• TASK TO CARRY OUT:
Scan the records for the string "agent" and copy every line that holds it.

======== DATA TO EXAMINE ========

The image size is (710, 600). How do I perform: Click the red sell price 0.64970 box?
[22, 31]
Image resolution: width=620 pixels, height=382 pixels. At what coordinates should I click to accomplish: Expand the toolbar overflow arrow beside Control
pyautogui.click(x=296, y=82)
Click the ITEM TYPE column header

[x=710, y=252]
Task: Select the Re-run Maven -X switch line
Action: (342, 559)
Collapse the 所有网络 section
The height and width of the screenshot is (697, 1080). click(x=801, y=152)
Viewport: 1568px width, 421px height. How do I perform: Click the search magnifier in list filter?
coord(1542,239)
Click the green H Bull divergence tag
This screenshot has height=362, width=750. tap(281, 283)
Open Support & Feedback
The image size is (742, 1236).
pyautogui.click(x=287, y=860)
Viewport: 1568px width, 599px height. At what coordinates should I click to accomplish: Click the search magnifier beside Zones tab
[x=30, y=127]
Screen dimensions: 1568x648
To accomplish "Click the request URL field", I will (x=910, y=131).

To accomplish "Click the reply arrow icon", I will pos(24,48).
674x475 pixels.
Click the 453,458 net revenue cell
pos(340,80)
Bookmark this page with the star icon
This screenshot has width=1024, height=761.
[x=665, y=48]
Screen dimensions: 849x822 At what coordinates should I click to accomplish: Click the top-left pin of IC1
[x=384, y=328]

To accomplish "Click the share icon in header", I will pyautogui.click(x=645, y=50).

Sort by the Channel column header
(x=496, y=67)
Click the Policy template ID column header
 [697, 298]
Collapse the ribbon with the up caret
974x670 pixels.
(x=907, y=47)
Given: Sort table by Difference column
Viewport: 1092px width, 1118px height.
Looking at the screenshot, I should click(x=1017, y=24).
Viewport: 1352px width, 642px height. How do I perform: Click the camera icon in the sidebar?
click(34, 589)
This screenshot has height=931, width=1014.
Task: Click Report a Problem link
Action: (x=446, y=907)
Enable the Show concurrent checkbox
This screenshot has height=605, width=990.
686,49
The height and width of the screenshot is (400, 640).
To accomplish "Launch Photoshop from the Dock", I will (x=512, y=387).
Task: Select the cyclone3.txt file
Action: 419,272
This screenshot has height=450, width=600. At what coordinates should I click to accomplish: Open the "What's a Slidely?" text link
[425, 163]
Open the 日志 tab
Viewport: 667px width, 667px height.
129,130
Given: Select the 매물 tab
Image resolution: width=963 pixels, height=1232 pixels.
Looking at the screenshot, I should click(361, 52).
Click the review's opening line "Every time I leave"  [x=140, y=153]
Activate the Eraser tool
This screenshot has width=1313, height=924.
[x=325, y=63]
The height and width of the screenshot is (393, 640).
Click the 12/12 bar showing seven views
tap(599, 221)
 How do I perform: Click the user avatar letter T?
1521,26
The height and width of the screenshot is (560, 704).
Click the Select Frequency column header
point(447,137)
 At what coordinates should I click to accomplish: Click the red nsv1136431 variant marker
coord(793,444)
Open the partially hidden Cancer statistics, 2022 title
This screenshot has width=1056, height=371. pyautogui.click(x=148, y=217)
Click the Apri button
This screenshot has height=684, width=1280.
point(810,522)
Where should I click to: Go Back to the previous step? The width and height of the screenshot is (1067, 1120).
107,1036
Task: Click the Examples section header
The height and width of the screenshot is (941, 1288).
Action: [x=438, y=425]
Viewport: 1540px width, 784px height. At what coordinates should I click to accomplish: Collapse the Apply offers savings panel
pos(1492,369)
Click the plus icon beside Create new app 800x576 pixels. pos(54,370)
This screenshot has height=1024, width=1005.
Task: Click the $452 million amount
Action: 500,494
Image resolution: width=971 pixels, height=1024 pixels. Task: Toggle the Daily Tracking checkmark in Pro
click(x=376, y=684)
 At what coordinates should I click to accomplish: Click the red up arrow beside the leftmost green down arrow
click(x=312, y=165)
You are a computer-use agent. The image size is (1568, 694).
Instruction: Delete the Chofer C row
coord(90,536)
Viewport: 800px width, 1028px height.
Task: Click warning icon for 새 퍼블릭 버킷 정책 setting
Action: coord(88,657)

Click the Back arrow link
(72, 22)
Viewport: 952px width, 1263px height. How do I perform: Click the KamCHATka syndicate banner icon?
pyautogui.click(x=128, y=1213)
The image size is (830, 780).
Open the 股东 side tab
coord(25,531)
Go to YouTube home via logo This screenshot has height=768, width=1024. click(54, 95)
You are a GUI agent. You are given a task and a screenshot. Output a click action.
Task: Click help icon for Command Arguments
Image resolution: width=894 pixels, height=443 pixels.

========

• RESPONSE BELOW:
You are a computer-use agent. The image size is (1568, 694).
You are a GUI agent. You are given a task and a screenshot. Output a click action.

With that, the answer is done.